[EXTRACTED INFORMATION — start]

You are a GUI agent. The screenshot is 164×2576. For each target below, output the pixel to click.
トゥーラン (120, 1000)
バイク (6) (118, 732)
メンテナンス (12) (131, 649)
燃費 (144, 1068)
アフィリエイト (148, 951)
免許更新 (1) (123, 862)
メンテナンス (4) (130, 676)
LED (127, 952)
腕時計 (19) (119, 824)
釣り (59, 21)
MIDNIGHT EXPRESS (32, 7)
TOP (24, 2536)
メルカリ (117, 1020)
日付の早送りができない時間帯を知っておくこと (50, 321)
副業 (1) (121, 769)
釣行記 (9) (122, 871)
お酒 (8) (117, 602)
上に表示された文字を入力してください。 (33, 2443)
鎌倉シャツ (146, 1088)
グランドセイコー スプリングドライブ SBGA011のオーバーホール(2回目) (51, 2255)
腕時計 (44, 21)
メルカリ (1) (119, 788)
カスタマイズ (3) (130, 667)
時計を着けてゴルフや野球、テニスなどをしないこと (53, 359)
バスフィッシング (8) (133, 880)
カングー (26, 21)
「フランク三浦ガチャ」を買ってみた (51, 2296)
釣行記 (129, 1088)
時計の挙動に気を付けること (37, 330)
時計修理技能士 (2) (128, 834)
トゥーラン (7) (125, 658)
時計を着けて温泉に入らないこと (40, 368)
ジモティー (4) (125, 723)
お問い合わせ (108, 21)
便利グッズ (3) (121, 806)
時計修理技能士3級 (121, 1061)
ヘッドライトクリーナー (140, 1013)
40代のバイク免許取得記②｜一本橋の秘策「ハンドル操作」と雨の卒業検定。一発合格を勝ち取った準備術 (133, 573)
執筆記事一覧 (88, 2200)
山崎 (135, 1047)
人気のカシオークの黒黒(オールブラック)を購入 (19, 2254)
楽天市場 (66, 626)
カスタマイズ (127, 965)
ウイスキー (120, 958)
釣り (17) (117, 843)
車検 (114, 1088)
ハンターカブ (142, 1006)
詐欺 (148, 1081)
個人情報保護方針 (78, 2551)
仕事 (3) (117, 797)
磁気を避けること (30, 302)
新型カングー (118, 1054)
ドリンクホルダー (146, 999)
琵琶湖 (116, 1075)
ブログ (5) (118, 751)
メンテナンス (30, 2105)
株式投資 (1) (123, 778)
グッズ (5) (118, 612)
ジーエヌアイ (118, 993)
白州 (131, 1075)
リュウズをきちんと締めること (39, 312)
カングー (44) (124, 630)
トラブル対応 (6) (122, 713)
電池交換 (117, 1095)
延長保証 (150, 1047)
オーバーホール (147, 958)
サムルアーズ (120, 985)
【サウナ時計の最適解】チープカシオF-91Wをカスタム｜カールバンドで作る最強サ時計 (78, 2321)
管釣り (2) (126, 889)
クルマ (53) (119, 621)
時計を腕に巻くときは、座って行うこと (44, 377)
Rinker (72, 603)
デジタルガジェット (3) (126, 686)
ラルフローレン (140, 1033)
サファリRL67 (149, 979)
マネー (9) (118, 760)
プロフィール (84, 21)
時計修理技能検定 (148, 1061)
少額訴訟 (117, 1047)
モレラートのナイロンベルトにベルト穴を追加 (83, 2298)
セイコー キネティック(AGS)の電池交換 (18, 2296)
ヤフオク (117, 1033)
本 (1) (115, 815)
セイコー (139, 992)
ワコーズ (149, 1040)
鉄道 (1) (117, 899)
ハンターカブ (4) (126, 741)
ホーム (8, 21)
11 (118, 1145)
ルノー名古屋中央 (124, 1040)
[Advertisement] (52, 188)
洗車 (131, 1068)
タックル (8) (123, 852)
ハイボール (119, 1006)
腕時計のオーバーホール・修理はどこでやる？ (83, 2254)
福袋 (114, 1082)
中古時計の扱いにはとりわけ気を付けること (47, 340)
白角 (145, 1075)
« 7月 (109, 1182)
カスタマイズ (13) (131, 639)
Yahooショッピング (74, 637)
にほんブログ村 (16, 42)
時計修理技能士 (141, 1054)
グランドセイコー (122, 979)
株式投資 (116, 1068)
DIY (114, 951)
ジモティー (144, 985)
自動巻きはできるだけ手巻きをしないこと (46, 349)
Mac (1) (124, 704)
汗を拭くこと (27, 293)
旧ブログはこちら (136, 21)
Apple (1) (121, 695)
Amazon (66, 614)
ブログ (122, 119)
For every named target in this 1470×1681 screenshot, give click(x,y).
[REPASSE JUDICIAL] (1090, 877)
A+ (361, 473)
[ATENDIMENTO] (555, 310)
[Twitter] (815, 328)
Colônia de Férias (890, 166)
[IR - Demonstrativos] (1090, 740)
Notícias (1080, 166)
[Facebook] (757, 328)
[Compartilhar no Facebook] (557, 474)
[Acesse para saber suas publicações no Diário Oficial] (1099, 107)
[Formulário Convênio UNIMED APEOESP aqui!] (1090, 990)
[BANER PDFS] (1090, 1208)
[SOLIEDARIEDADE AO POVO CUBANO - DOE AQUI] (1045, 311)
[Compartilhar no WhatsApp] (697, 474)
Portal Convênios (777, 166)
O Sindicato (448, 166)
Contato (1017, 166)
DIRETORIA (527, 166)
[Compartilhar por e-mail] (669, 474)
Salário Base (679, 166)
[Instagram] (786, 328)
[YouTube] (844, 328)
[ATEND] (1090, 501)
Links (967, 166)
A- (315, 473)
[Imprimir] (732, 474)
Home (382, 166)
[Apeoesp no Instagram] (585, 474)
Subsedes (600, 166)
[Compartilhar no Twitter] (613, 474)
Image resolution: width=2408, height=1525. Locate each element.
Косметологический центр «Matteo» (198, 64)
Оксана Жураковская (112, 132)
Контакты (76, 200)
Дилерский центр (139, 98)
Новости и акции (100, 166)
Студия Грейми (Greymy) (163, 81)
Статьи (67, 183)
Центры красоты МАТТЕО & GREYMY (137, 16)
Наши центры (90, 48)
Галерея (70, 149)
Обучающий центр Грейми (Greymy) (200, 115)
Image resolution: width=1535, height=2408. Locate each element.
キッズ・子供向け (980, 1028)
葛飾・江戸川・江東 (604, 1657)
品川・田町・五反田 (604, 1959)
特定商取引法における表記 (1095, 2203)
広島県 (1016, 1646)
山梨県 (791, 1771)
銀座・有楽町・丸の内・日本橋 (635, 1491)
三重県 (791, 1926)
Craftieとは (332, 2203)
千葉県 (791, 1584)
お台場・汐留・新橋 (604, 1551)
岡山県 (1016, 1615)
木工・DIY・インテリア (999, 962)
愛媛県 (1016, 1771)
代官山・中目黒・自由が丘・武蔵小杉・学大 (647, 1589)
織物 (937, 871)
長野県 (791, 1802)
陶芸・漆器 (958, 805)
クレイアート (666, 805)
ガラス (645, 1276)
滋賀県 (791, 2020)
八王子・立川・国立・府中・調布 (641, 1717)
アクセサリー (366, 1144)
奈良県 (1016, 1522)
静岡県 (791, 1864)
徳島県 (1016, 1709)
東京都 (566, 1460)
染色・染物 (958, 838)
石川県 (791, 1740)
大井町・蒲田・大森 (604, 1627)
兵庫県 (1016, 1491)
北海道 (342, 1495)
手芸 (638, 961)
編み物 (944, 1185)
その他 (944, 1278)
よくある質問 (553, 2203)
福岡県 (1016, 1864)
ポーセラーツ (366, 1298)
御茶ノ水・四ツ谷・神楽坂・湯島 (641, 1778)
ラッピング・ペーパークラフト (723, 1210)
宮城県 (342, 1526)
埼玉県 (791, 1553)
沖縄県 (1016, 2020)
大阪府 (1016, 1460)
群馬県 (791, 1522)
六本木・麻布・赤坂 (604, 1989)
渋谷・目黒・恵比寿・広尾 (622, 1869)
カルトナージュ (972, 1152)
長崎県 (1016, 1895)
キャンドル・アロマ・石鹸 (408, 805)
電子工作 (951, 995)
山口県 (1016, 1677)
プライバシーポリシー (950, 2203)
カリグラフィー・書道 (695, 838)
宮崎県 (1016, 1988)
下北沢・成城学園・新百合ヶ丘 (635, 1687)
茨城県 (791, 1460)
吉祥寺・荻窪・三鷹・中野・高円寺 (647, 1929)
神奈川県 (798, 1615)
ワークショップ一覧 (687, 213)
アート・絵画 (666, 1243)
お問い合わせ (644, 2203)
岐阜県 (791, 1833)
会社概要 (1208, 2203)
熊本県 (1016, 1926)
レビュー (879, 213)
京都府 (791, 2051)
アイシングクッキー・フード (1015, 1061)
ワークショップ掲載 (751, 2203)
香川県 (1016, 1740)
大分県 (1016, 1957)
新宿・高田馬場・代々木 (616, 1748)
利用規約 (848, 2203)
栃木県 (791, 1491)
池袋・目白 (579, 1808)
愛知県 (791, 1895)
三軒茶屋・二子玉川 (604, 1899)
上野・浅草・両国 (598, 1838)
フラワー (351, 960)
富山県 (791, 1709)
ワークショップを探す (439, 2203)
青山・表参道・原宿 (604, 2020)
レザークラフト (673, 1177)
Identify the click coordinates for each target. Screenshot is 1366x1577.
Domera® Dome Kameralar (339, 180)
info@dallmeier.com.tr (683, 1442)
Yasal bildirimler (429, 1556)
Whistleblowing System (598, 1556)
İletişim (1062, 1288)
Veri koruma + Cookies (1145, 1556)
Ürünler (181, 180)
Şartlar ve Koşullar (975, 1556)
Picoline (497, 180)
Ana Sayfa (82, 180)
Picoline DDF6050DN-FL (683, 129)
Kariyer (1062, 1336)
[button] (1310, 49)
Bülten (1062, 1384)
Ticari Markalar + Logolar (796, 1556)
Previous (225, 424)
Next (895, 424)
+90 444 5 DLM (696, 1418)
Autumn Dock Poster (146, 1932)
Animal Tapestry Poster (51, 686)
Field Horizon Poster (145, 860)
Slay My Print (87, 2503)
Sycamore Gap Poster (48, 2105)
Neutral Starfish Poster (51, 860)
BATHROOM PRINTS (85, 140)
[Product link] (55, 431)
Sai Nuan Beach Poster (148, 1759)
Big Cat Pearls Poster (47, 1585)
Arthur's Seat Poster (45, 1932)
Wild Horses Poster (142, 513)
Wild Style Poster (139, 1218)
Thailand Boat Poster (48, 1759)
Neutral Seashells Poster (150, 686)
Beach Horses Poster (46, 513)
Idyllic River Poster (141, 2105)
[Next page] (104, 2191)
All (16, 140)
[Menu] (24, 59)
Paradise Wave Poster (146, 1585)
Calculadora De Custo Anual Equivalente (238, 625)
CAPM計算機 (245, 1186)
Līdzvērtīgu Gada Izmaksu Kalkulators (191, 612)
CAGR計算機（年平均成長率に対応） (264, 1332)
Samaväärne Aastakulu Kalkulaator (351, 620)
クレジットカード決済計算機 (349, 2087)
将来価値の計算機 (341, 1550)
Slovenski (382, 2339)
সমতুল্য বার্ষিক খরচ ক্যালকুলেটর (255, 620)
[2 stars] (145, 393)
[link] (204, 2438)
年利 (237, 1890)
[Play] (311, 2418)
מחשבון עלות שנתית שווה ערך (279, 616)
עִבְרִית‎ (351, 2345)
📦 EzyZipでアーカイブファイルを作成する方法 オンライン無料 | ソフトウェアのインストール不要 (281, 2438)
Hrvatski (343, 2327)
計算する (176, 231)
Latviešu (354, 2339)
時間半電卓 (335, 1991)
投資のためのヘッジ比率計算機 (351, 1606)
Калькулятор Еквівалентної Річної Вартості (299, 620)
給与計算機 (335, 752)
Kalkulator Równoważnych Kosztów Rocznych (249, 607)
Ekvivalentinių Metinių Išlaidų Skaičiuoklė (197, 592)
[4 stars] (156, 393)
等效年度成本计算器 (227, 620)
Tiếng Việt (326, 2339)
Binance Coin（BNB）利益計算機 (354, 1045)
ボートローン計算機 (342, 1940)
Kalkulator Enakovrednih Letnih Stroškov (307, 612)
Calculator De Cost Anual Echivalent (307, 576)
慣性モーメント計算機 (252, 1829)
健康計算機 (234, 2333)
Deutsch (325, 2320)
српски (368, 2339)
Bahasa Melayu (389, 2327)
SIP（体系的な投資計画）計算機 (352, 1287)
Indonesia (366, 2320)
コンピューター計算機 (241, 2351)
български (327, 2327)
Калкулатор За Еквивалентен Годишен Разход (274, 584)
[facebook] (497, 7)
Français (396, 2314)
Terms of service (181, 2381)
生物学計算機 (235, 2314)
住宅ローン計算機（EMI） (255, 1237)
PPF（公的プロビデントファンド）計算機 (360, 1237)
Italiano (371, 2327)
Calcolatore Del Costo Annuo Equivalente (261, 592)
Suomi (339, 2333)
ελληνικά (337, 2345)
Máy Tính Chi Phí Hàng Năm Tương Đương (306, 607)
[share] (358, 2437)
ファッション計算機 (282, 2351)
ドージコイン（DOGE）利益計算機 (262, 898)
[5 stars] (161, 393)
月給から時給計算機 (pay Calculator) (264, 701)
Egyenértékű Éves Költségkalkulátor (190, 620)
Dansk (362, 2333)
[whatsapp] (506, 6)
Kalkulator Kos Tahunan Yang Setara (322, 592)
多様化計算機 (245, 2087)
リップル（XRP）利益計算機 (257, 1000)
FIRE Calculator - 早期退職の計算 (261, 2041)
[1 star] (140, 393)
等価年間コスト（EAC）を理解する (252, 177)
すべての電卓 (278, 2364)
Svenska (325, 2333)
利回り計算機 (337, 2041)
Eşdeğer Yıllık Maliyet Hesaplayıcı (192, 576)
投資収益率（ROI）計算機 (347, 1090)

[EXTRACTED INFORMATION — finish]

WHAT THE TASK ASKS: Please write out, exactly as they appear above, only the lines in the stretch from the line with "[ATEND] (1090, 501)" through the line with "愛媛県 (1016, 1771)".

ANSWER TO THIS EXERCISE:
[ATEND] (1090, 501)
Links (967, 166)
A- (315, 473)
[Imprimir] (732, 474)
Home (382, 166)
[Apeoesp no Instagram] (585, 474)
Subsedes (600, 166)
[Compartilhar no Twitter] (613, 474)
Image resolution: width=2408, height=1525. Locate each element.
Косметологический центр «Matteo» (198, 64)
Оксана Жураковская (112, 132)
Контакты (76, 200)
Дилерский центр (139, 98)
Новости и акции (100, 166)
Студия Грейми (Greymy) (163, 81)
Статьи (67, 183)
Центры красоты МАТТЕО & GREYMY (137, 16)
Наши центры (90, 48)
Галерея (70, 149)
Обучающий центр Грейми (Greymy) (200, 115)
Image resolution: width=1535, height=2408. Locate each element.
キッズ・子供向け (980, 1028)
葛飾・江戸川・江東 (604, 1657)
品川・田町・五反田 (604, 1959)
特定商取引法における表記 (1095, 2203)
広島県 (1016, 1646)
山梨県 (791, 1771)
銀座・有楽町・丸の内・日本橋 (635, 1491)
三重県 (791, 1926)
Craftieとは (332, 2203)
千葉県 (791, 1584)
お台場・汐留・新橋 (604, 1551)
岡山県 (1016, 1615)
木工・DIY・インテリア (999, 962)
愛媛県 (1016, 1771)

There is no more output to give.